→ **Instructions to follow**
Please write the next part of the passage on security policies and workplace productivity, starting after its final sentence.

→ **Extract provided**
------------------------------------------------------------

There are countless other examples of productivity-impacting security requirements that span the
spectrum from annoyance (changing passwords) to policies with serious impacts on productivity
(extensive 3rd party screening that can delay hiring critical vendors for months), and all of them are
created with good intentions by security professionals with the best interest of the organization - or
regulatory compliance - at heart. So how do security teams minimize operational risk and burden while
still protecting the organization?
The key to healthy, but not overbearing, cyber security is first a genuine recognition that all security is
about managing risk, and that yet more tools and policies are not always a good thing. Security
practitioners have to cultivate an appreciation for the impact their policies have on everyone in the
organization, and that security is about managing risk, not a futile effort to reduce it to zero. In the case
of cyber security, less may just be more.

------------------------------------------------------------

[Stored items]
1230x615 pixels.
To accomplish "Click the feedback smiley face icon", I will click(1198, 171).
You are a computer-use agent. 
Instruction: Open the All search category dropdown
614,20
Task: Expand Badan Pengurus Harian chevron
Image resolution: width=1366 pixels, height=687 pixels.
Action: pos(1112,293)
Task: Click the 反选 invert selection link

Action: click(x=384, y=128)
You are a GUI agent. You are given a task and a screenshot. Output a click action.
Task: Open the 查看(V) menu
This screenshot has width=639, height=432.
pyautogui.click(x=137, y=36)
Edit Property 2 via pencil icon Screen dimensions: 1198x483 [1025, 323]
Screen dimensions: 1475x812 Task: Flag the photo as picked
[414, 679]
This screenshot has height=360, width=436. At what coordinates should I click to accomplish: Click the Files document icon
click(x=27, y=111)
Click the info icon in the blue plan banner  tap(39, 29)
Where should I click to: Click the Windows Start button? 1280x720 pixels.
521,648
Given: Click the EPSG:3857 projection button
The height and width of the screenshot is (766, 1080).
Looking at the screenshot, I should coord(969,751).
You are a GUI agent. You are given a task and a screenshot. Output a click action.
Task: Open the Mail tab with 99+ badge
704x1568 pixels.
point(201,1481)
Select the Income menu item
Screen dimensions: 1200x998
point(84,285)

------------------------------------------------------------

→ **Exercise output**
That appreciation, and the policies and activities that flow from it should start with a recognition that just
about all cyber attacks originate from one of three techniques in today’s threat landscape:
• Stolen credentials
• Phishing
• Un-remediated vulnerabilities
This reality should inform the decisions made by the cyber security team. From concept to
implementation, the question should be asked constantly: will this policy or product materially reduce the
organization’s exposure to an attack initiated by stolen credentials, phishing, or unpatched
vulnerabilities? A companion question should add whether or not the new policy/tool will limit the attack’s
severity if it’s successful. If the answer is not an obvious yes, the security team should reconsider the
approach, especially if it has any discernible impact on operations.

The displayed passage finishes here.